··· EXTRACTED MATERIAL ···
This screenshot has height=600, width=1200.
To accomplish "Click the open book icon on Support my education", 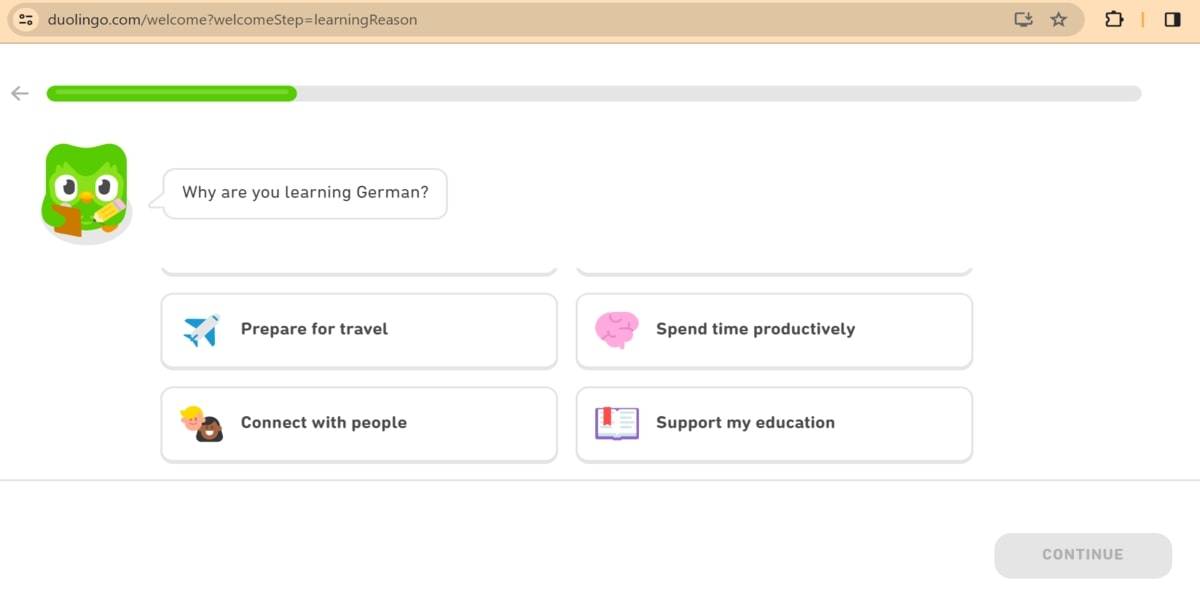I will click(x=617, y=423).
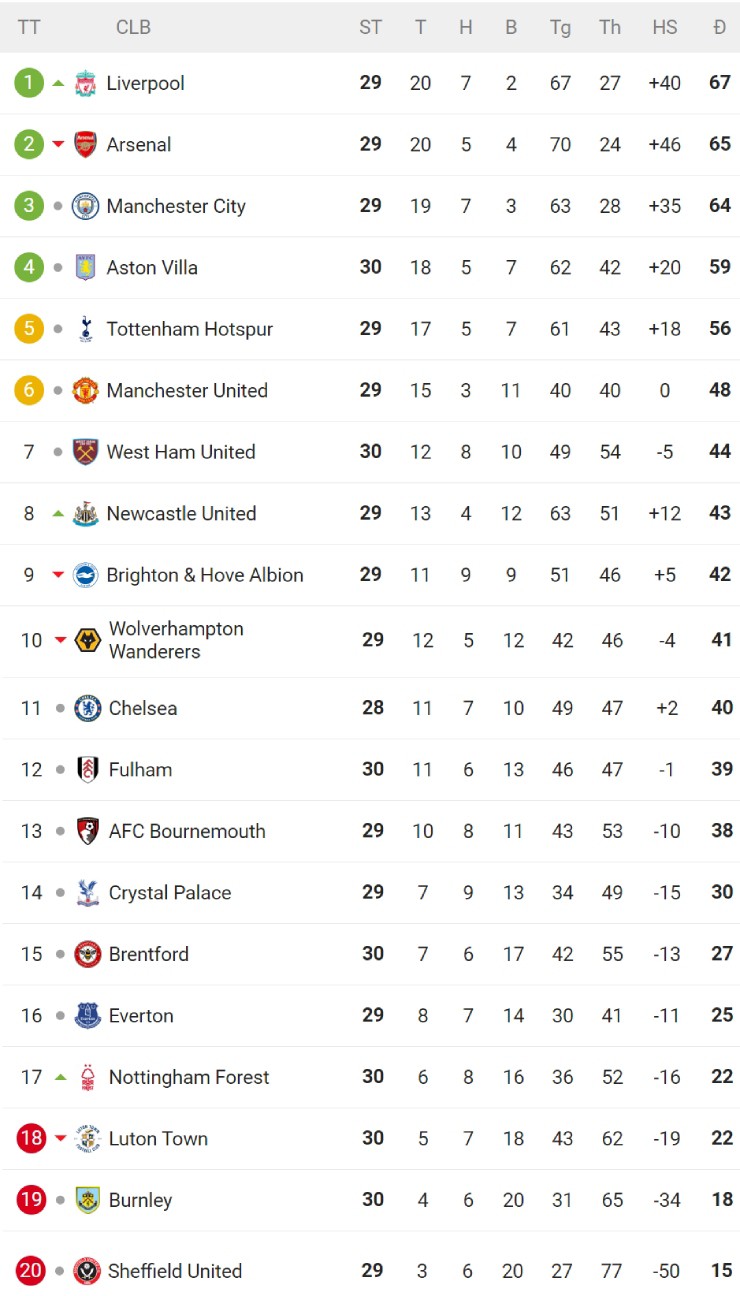
Task: Sort by the HS goal difference header
Action: pyautogui.click(x=664, y=27)
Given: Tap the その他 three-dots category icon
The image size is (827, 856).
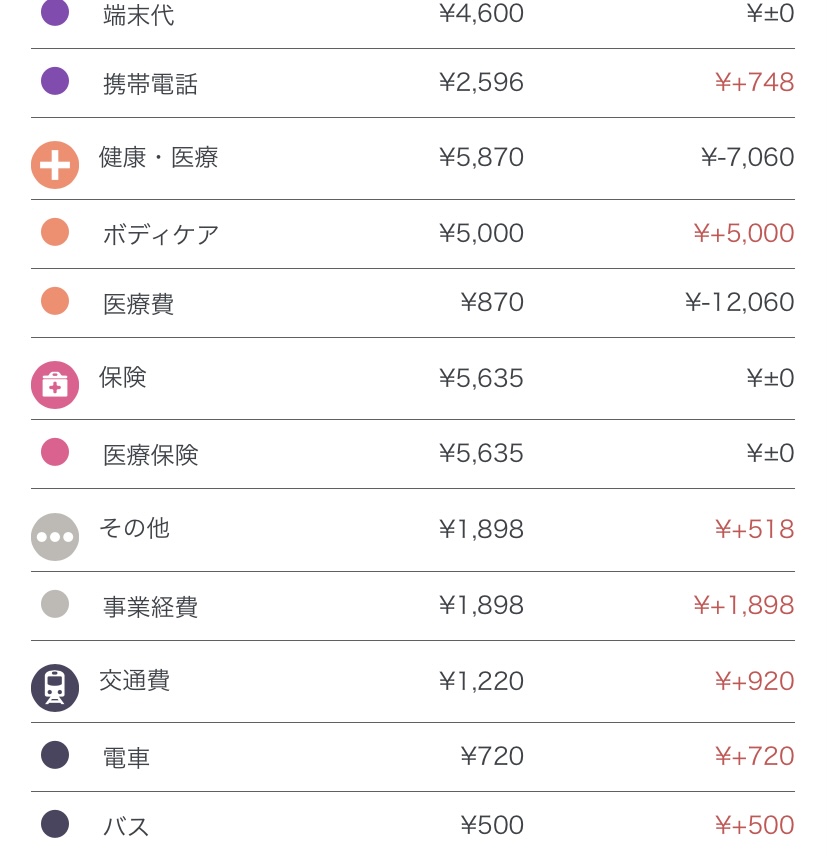Looking at the screenshot, I should [55, 537].
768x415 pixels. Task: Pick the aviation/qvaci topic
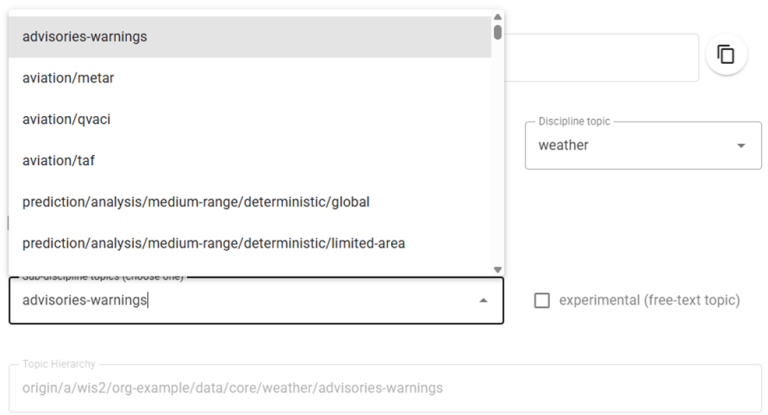[x=66, y=119]
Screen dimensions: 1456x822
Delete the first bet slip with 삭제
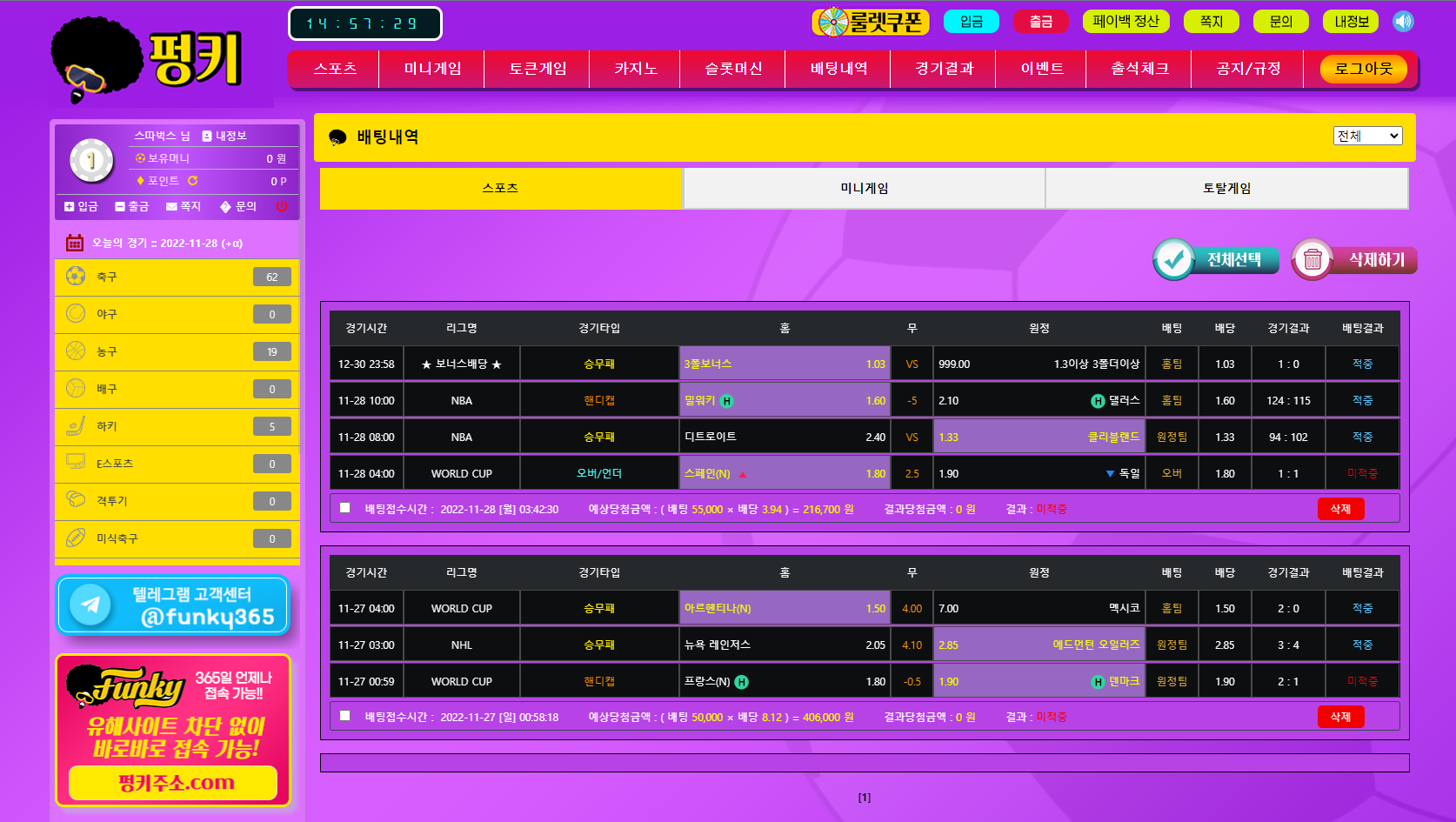[1340, 509]
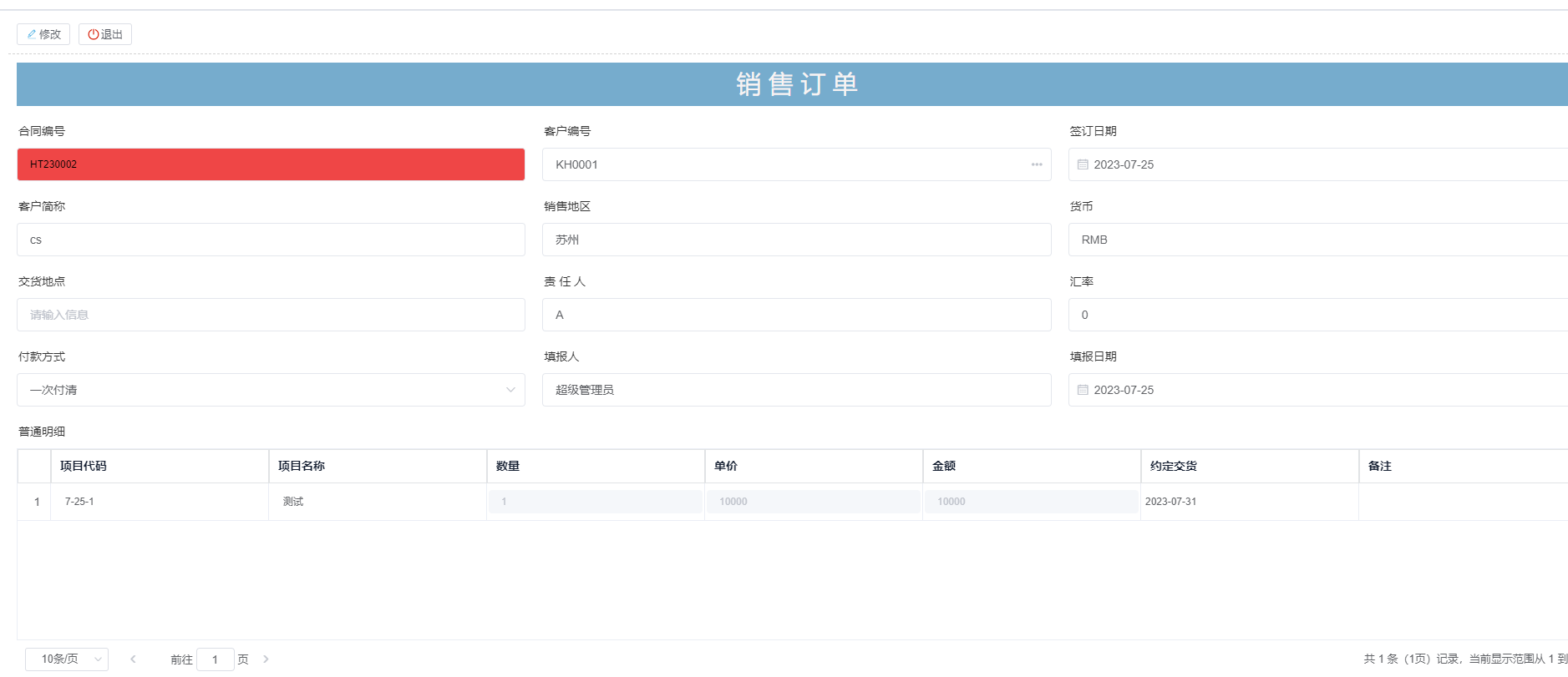The width and height of the screenshot is (1568, 677).
Task: Click the 填报日期 calendar icon
Action: pos(1083,390)
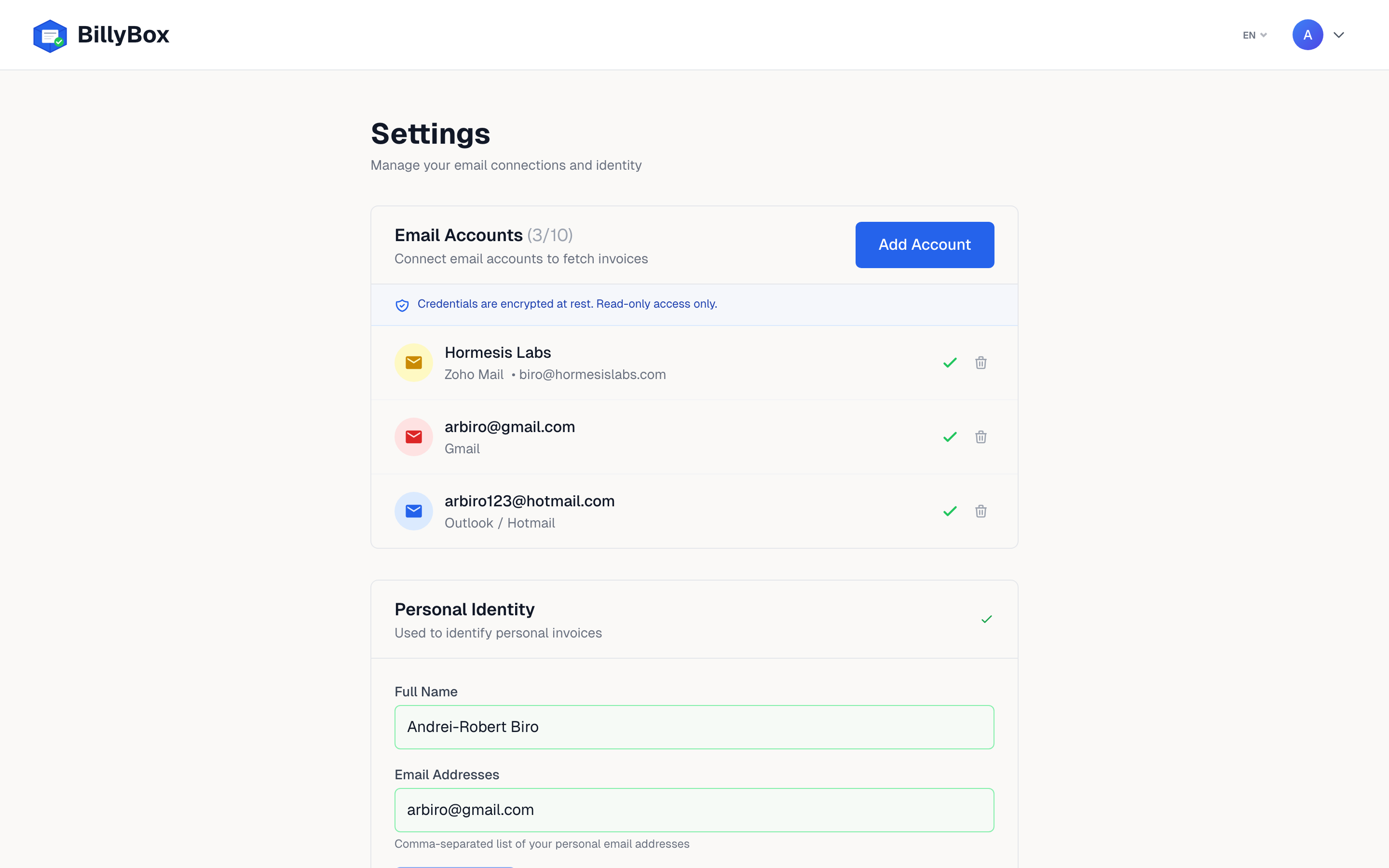1389x868 pixels.
Task: Toggle the green checkmark for Hormesis Labs
Action: point(949,362)
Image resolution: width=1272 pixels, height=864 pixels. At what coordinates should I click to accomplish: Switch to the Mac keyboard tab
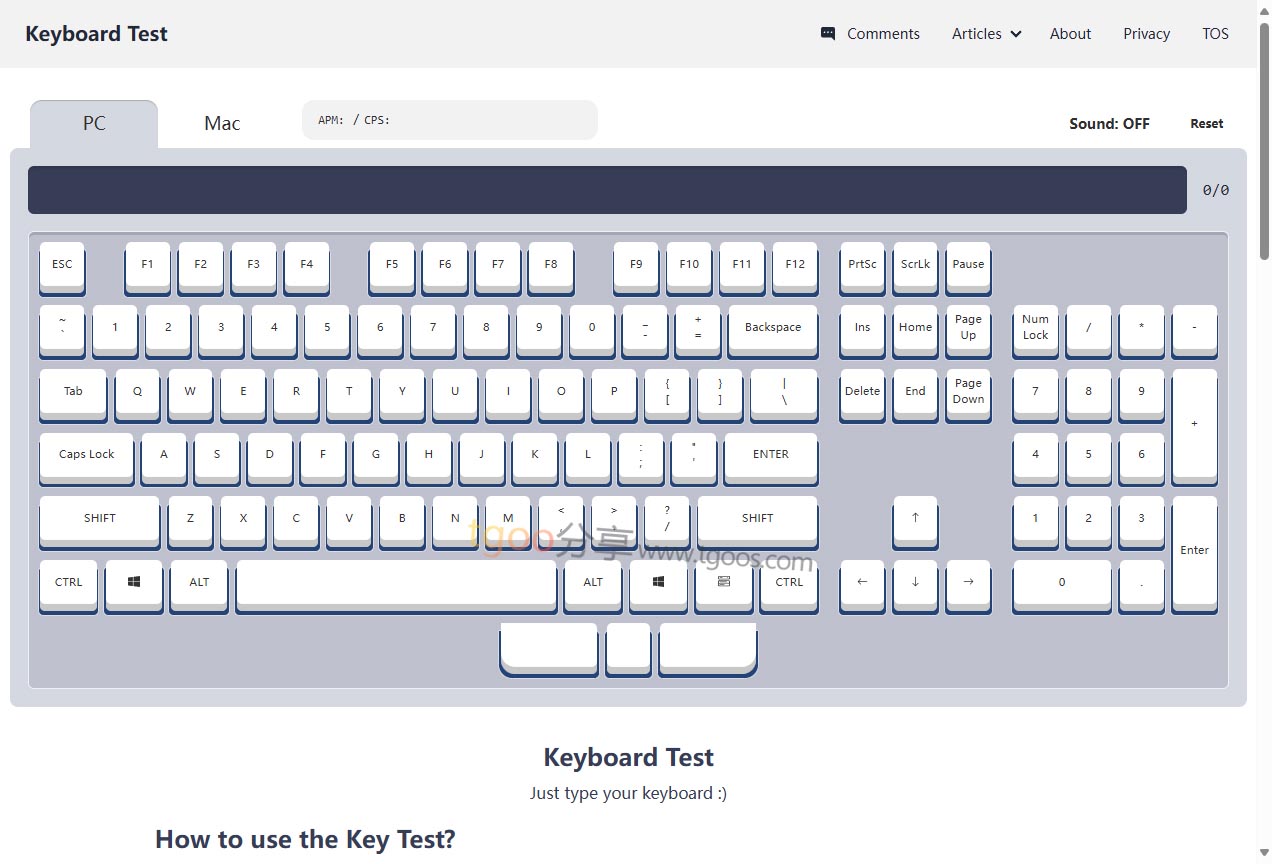pyautogui.click(x=222, y=124)
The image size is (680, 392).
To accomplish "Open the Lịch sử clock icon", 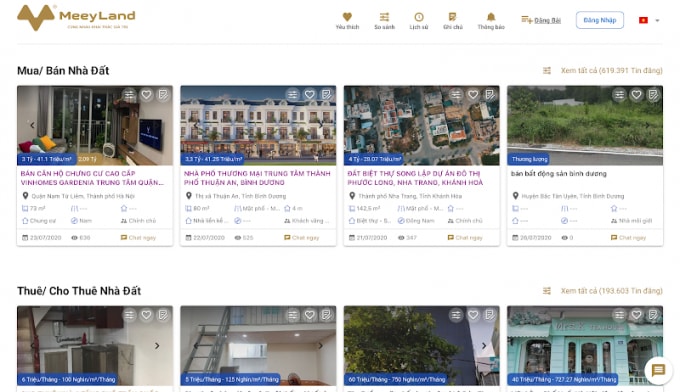I will point(418,20).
···
== EXERCISE REQUIREMENTS ==
Copy everything in the data from "768x415 pixels. Task: Pick" down to "Action: point(949,362)", replacing "bet slip" with "betting slip" and keeping all else unchanged. Leave the pictures out.

== RESPONSE TO THE TASK ==
768x415 pixels. Task: Pick the aviation/qvaci topic
[x=66, y=119]
Screen dimensions: 1456x822
Delete the first betting slip with 삭제
[1340, 509]
The width and height of the screenshot is (1568, 677).
Task: Click the 填报日期 calendar icon
Action: pos(1083,390)
1389x868 pixels.
Task: Toggle the green checkmark for Hormesis Labs
Action: point(949,362)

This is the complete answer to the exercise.